07.04.2020 - Strafkammer will Verfahren beenden
Wegen des Risikos von Infektionen mit dem Coronavirus kann das Verfahren nur eingeschränkt durchgeführt werden, die Loveparade-Hauptverhandlung musste deswegen bereits unterbrochen werden. Die Vorwürfe der fahrlässigen Tötung verjähren allerdings Ende Juli. Das Gericht hält es für unwahrscheinlich, den Sachverhalt bis dahin aufzuklären - und hat deshalb vorgeschlagen, das Loveparade-Verfahren einzustellen. Staatsanwaltschaft und auch die Angeklagten müssten allerdings zustimmen.

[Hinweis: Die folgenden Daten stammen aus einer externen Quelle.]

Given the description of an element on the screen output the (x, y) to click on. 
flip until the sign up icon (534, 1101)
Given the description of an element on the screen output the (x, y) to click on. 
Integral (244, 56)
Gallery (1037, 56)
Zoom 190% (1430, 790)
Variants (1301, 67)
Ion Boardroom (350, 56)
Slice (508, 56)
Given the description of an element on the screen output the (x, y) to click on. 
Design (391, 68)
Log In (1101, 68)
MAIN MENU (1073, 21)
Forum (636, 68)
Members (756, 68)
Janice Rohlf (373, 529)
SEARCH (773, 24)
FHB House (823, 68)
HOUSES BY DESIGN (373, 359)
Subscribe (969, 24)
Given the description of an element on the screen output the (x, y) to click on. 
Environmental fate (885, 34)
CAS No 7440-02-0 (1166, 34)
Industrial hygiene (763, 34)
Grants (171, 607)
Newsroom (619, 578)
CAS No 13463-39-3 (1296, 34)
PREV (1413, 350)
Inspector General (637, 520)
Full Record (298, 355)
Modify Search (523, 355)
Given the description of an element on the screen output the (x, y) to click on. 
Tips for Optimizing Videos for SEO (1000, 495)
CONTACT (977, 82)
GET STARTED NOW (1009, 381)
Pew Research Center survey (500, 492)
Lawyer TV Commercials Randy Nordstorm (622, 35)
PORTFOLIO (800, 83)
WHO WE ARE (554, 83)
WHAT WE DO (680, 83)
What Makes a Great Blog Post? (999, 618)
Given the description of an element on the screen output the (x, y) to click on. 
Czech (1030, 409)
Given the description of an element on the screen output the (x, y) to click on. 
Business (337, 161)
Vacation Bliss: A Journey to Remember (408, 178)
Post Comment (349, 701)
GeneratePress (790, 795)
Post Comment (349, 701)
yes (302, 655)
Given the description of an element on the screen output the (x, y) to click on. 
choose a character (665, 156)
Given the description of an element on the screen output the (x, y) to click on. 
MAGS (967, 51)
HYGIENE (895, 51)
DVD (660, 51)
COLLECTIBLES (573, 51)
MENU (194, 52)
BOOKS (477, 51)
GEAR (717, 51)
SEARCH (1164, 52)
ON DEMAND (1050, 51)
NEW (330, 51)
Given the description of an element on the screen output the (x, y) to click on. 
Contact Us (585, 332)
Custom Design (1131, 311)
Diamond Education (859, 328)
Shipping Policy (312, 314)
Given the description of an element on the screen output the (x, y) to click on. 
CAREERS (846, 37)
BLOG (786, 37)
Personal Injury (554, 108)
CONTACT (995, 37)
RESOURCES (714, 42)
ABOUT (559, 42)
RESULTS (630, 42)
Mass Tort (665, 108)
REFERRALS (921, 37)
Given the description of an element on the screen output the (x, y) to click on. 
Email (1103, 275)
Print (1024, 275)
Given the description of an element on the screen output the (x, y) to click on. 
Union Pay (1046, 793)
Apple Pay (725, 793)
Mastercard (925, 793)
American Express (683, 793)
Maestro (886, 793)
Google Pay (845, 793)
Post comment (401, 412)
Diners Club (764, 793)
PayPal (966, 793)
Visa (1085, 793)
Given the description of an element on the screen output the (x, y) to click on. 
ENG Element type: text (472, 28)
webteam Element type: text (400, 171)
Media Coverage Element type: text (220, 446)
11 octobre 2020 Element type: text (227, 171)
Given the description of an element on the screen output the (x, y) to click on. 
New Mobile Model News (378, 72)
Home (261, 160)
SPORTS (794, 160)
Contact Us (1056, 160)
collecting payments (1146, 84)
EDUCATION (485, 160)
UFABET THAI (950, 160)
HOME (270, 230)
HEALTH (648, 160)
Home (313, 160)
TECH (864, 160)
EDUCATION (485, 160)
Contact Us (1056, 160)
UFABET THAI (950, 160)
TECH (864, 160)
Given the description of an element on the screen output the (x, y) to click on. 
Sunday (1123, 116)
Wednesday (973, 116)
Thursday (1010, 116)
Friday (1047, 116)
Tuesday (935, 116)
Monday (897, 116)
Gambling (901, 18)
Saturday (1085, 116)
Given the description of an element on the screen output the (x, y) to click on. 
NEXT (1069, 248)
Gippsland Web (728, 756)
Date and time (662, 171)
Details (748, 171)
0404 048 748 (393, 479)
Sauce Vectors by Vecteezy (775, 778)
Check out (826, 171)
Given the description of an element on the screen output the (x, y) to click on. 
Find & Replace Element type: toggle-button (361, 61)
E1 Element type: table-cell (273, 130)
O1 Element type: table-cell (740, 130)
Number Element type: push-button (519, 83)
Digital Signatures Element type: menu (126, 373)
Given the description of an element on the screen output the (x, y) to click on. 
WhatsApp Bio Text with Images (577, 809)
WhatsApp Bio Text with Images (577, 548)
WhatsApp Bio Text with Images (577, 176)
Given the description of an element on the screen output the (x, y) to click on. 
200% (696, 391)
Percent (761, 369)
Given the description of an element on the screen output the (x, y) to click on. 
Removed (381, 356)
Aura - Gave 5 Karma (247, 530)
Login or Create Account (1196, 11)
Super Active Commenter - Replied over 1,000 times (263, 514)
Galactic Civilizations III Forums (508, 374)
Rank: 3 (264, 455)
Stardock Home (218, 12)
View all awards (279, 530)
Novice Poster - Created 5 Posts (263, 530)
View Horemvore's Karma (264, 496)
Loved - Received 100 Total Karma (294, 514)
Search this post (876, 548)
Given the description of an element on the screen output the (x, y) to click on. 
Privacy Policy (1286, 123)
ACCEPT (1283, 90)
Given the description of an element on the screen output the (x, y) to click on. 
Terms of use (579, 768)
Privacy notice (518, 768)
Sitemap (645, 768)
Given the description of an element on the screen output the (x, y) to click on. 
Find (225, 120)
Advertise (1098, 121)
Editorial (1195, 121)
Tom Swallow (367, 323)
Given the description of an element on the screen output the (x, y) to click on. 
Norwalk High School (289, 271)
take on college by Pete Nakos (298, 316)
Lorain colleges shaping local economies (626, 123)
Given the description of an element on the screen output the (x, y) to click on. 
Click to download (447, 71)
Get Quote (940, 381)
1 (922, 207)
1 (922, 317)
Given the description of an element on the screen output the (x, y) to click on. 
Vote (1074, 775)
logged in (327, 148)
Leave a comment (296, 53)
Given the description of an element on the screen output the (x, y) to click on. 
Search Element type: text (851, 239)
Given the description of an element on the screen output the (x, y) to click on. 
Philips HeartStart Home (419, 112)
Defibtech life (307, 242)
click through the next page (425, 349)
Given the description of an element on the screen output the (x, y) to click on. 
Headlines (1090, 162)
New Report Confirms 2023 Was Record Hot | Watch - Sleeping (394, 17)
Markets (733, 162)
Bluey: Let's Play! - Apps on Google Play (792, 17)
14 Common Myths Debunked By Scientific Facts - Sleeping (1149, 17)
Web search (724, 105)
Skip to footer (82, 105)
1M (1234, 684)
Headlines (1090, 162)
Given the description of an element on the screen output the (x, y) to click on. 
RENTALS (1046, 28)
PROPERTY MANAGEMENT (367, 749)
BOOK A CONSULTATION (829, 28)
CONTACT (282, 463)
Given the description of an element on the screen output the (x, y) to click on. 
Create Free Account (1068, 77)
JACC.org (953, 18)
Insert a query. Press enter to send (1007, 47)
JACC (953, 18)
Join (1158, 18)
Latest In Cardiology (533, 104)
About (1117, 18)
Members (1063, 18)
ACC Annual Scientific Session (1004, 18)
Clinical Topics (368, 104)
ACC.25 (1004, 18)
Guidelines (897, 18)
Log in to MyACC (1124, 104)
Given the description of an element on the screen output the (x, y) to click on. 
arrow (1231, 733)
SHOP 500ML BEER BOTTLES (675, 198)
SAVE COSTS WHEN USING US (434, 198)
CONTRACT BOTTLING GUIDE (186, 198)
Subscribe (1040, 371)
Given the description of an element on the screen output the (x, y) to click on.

04.05.2020 -Strafprozess wird eingestellt
Einer der aufwendigsten deutschen Gerichtsprozesse der Nachkriegszeit endet nach 184 Prozesstagen ohne Urteil. "Wir stellen ein, weil wir der festen Überzeugung sind, dass die Schuld der Angeklagten gering ist", so der Vorsitzende Richter Mario Plein. Das Loveparade-Unglück wäre eine Katastrophe ohne Bösewicht: "Wir haben ihn jedenfalls nicht gefunden." Viel Zeit zum Suchen blieb dem Gericht aber auch nicht mehr: Die Vorwürfe gegen die verbliebenen drei Angeklagten wären Ende Juli 2020 verjährt.